Reasonable Security Safeguards
The DPDPA and DPDP Rules require data fiduciaries to implement reasonable security safeguards to protect the personal data under their control and possession (including where processing has been outsourced to data processors). The DPDP Rules allow businesses flexibility to determine the nature of such security safeguards but at the minimum require that measures such as encryption, masking or use of virtual tokens, access controls to computer resources, monitoring to prevent or detect unauthorised access and backups and other organizational and technical measures are implemented to ensure adequate protection. The DPDP Rules also require that appropriate provisions for implementation of reasonable security measures must also be included in contracts executed between data fiduciaries and data processors.
Data Breach Notification
In case of a data breach, the DPDP Rules require that (i) a notification without delay is issued to affected data principals with a description of the breach, timing, consequences, mitigation steps, safety measures that the data principal may undertake and contact details of a responsible officer; and (ii) a notification to the Data Protection Board is issued without delay containing the description, timing and nature of breach followed by a detailed report within 72 hours, including broad facts of the incident, findings regarding identity of the person who caused the breach, remedial measures, report regarding notifications sent to affected data principals.
Cross-Border Transfer of Data
The provisions regarding cross-border transfer of personal data have not been amended from those contained in the draft rules.
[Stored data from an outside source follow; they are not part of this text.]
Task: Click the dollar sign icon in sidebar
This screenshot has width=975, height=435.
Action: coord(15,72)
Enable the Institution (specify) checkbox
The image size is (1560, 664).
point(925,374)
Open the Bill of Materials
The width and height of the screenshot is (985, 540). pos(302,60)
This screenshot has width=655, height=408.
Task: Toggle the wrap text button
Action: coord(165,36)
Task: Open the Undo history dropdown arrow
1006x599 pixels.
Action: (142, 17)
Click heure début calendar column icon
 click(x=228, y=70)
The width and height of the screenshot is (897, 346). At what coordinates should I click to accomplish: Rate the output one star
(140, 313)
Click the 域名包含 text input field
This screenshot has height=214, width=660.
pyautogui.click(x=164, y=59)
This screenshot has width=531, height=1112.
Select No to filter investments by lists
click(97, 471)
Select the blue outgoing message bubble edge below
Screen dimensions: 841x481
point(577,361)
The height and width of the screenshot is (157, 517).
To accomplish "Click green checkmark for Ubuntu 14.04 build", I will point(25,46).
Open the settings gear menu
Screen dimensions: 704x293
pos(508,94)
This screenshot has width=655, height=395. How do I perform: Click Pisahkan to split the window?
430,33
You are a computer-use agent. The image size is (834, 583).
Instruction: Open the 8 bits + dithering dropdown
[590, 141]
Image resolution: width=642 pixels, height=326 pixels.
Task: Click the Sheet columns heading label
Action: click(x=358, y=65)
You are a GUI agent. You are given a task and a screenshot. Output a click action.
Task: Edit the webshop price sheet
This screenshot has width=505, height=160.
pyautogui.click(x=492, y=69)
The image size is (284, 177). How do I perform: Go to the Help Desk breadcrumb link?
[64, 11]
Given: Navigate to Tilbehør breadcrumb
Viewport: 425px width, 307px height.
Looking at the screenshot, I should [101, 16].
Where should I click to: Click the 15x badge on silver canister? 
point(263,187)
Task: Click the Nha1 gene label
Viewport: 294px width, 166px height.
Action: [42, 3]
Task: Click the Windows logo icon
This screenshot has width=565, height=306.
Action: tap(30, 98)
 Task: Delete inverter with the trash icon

The DPDP Rules continue to provide that cross-border transfers to any foreign government, person or entity would be subject to the data fiduciary meeting such requirements as the Central Government may, by general or special order, specify. It is expected that such orders may be issued during the course of the 18 months in which the DPDPA will be operationalized.
Other Provisions
The notified DPDP Rules also include other provisions regarding detailed information to be set out in privacy notices, requirement to obtain verifiable consent for processing data of persons with disability, contact information of relevant person for grievance redressal, additional obligations for significant data fiduciaries etc. These provisions are in line with the draft rules issued in January with minor revisions.
Next Steps
In terms of next steps, given the timeline of 18 months for the DPDPA to become fully effective, data fiduciaries should utilize the time to lay down the groundwork for implementation. Amongst others, data fiduciaries must (i) review and update existing data privacy policies to ensure compliance with the DPDPA, (ii) prepare or update the privacy notices in plain and clear language containing the information as required under the DPDPA and the DPDP Rules and have versions ready in the multiple Indian languages, (iii) take steps to implement security measures to protect personal data in data fiduciaries custody (including data processing that is or will be outsourced), (iv) execute new contracts with data processors in line with the requirements under the DPDPA, and (v) establish proper governance and structures for responding to data principal requests, notifying data breaches and addressing grievances.